Hanging with Hafen: Cut to the chase with your contractor

Article

Stop wasting your time fussing over trivial things and start learning how to coexist peacefully with your construction team. Get to the meat of important conversations to keep your project on track.

Remember the Paris Peace Accords? The year was 1973 and the North and South Vietnamese were hunched around a table trying to negotiate an end to the Vietnam War. And like the war itself, it was a long, painful process. In fact, what I remember most about the talks was the four months the opposing sides spent discussing the shape of the negotiating table!

Speaking to a contractor recently, I was reminded of these talks. Not of the war itself, thankfully, but to the argument about the shape of the table. Sometimes it seems we spend all of our time and effort negotiating the shape of the table while the war (or the building construction) spins on. Here are a few lessons I've learned over the years while observing these battles.

Lesson 1: Don't sweat the small stuff

We were working on a project down south. From our perspective it wasn't a very big project-about 5,000 square feet-but to the client, it was significant. After all, this was the first clinic he had built, and he was prepared to sweat the details.

On one of the first days of construction I got a call from the contractor telling me that the owner had thrown a fit over some concrete work that was not done right. From the call, I couldn't tell if the concrete work was right or wrong, but I did assume that the scale of the potential screwup did not match the client's reaction. In short, something just didn't make sense.

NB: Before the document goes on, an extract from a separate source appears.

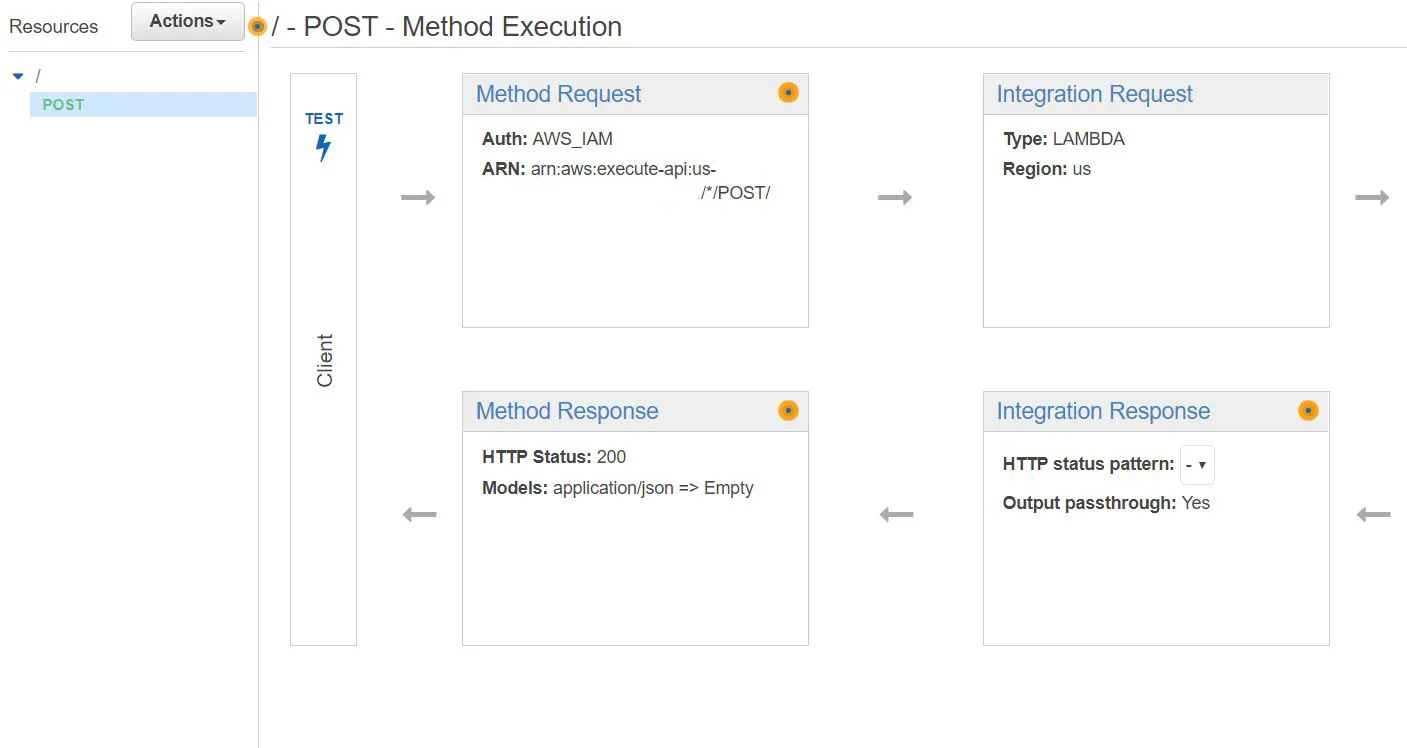Click the arrow between Method Request and Integration Request

point(895,198)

It was kind of like the Paris Peace Accords, but instead of negotiating the shape of the table, the owner and the contractor had set it on fire. In my short conversation with the contractor, I knew we had already reached the tipping point and we needed a solution to our problem-fast.

Lesson 2: Building construction mirrors life

Building a veterinary facility is much like life itself, just more condensed. In life, people are defined by directions, desires, agendas and needs. All of these can combine to create a wonderful existence or a toxic mess. Building a facility is the same thing. With a good set of drawings, construction should be simple. After all, everything that matters is already written down in the drawings-all the contractor has to do is follow directions. But for those of you who have undertaken the task, you know that building a facility is a heck of a lot more complex than that. Almost everything about the construction process is a gray zone.

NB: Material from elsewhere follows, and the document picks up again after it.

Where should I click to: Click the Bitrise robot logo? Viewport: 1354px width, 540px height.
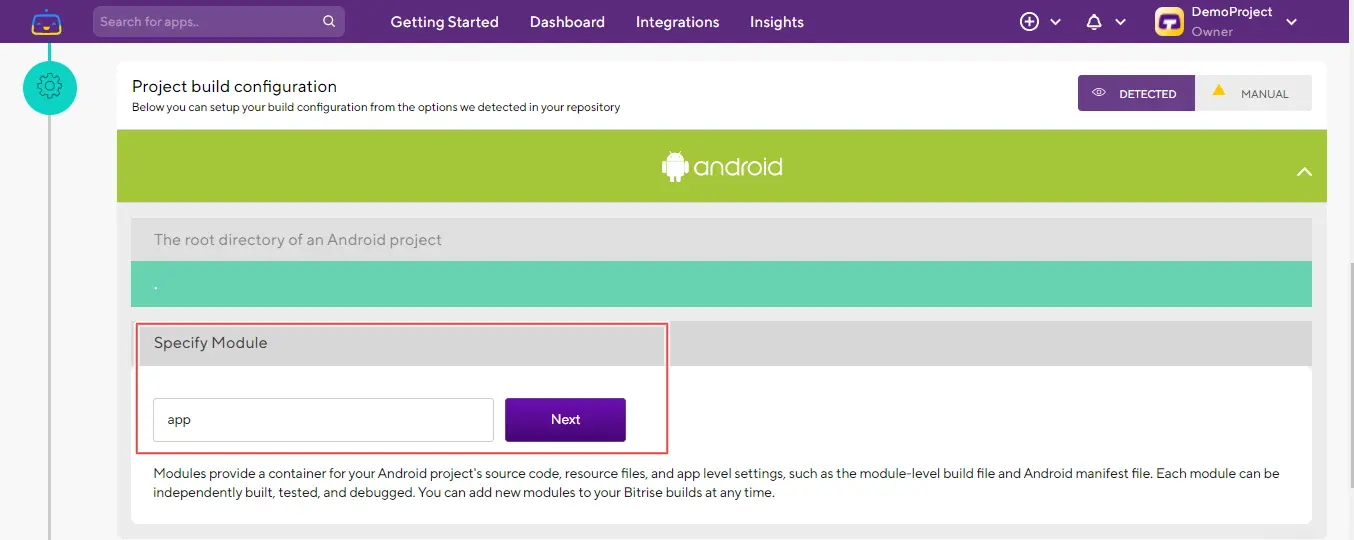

In construction, you need to give yourself room to deal with the things that have not gone wrong, but that may later on. If from the start you assume the other person is a screwup or is trying to do you in, you've already lost objectivity, and as such, the chance that you may successfully negotiate the situation is remote. And worse yet, you've used up a tremendous amount of the negotiating room you may need in the future.

Lesson 3: Burning bridges can come back to haunt you

In another instance, I was talking with a fellow worker about her negotiations with a contractor over the roof on a project. We had drawn one thing, and now we needed to change it to something else. But the contractor and my coworker had spent the last couple of weeks attempting to negotiate the “shape of the table.” And now that it was time to sit down and decide on the important things-namely, how to you keep the rain off their heads-the two of them had used up all their goodwill. It wasn't anybody's fault, but instead of reaching a consensus on the shape of the table, they had been chasing each other around the table. When the final push came, they couldn't come together.

Looking at these two recent encounters along with the Paris Peace Accords, it seems to me that every interaction starts without an agenda or prejudice. In early negotiations, two people have a blank slate that should allow discussion to range in any direction that will lead to a more meaningful dialogue. The trick is to not start inadvertently nibbling away or, worse, actively working to destroy that baseline. For negotiations to be fruitful, they have to have direction and purpose. So don't get buried in irrelevant details, like the shape of the negotiating table. But you also need to allow for “sidebar” issues that may come up without straying too far from the agenda.

Most importantly, successful negotiations must transcend the shape of the negotiating table. They need to be based on mutual respect and even empathy. Successful negotiations require that you to give the other person space at the table, and that you stay on task.

Veterinary Economics Editorial Advisory Board member Mark Hafen, AIA, is a founding member of veterinary design firm Animal Arts in Boulder, Colo.